The black and white photo on flickr of a Ju/’hoansi woman winnowing grain is only mildly interesting until you notice the dog-tag hanging around her neck—she is number 73. Her face is mostly obscured by her right arm holding up a handful of grain, which adds to the power of the shining number at the center of the photo. The photographer captures the ambiguity of someone doing a very human thing—preparing food to eat—while being treated like a tagged animal.
Lee and Hurlich (1982) provide some background for the photo. Apparently the government of Southwest Africa (now Namibia) wanted to control their distribution of free grain to the San peoples in their country in the early 1960s, but they didn’t want to be giving away food to peoples from across the border in Botswana. So they issued the dog-tags to grain recipients. The authors describe how the Ju/’hoansi (then called the !Kung) confounded the white people by trading their dog-tags widely—so others could enjoy the benefits of the free food.
The photo, by famed film-maker John Marshall, conveys an emotion about sacks of grain, dog-tags, and racism that complements the scholarship of Lee and Hurlich (1982). Marshall, whose films of the Ju/’hoansi have been widely celebrated recently, took thousands of still photos during his many years in the Kalahari. Some of them have been loaded into flickr over the past few weeks by Documentary Educational Resources (DER) of Watertown, Massachusetts.
DER’s John Marshall Photo Archive, titled on flickr the “Ju/’hoansi Tribe Photos 1950s – 1970s,” starts with nearly 80 pictures focusing on the Kalahari Desert landscape of southern Africa where they live. The black and white photos in this portion of the archive are particularly stunning. A huge baobab tree looms over a desert campsite. A black and white landscape shot of a road curving up and over a rise captures a disquieting mood of timelessness and interruption.
The next photo in the archive, perhaps taken on the other side of the same rise, shows the road striking across a level plain, trees scattered on both sides of the surrounding grasses. Anyone who loves desert landscapes will immediately fall for these images. Since the vegetation is not identifiable, the scene could just as well be a four-wheel drive track across the Valentine National Wildlife Refuge in western Nebraska as the Kalahari Desert. Another shot of a desert track, taken very near a settlement, captures a mood of entrance to a built-up environment.
Note that the horizon lines in some of these desert pictures are not absolutely horizontal. Many photographers less skilled than Marshall have also had the problem of getting horizons level in photos taken before the era of digital cameras and Photoshop programs that could rotate images. One can suspect that the staff member of DER who scanned these pictures did not use Photoshop or other programs to alter or enhance the images.
The rest of the collection—as of Tuesday the archive on Flickr included 506 pictures—depicts the lives and activities of the Ju/’hoansi themselves. The first photo in this second portion of the archive is a wonderful character study of a man whose name and thoughts we can’t know, but whose face is highly expressive. A few dozen pictures later one finds a fine series of black and white shots of a traditional hunter. Then, a nicely backlit black and white shot of two women, one of whom is fooling with the hair of the other. A dozen or so later (the pictures are not numbered), there is an interesting shot of a man working on a very large animal skin.
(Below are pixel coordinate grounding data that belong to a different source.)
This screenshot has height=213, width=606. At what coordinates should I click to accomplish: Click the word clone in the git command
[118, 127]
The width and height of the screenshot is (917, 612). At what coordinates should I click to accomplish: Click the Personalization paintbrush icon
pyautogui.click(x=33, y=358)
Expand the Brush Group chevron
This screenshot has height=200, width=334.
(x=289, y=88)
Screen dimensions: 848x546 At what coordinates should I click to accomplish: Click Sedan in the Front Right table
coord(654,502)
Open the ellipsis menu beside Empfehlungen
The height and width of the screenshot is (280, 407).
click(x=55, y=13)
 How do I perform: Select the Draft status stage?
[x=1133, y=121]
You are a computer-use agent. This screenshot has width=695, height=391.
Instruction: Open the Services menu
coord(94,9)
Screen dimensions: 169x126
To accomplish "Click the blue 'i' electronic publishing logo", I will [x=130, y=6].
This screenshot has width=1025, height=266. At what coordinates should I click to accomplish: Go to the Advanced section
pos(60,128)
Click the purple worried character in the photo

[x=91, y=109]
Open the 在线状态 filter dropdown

The best shots show the Ju/’hoansi simply living their daily lives. Women are shown caring for children, gathering vegetables, and cooking, while men are captured on film as they hunt, do things, and sit around the camp. Children are shown doing the universal thing that children do—playing with whatever is at hand. A surprisingly effective picture shows a couple of children balancing on a long log, set up as a seesaw across the top of a vertical post.
One evocative color shot shows a group of people sitting in a couple circles, with adults dancing around an inner group and the dancers surrounded by an outer circle of more people. Another priceless picture depicts a wonderful expression on the face of a man who is obviously just coming out of a healing trance. Marshall also caught numerous shots of the Ju/’hoansi learning to garden and starting to keep cattle. He clearly wanted to chronicle the changes sweeping away their former lives.
This archive fosters a bit of frustration, however. None of the photos have descriptive information, so in some cases the viewer is unable to figure out what is happening. Cynthia Close, Executive Director of DER, explains in an e-mail that DER “should definitely think of ways we can contextualize the material for visitors to flickr.” She indicates that the Marshall photo collection housed at DER is just a small portion of a vast archive, over 50,000 Marshall family images housed at the Peabody Museum at Harvard, which has the resources to care for them.
People interested in these eloquent portraits of the Kalahari and of the Ju/’hoansi people should keep checking back to the flickr site for more photos to be added in coming weeks and, perhaps someday, for captions or other helpful information to be included with the pictures that are not completely clear. Many of the shots are simply stunning.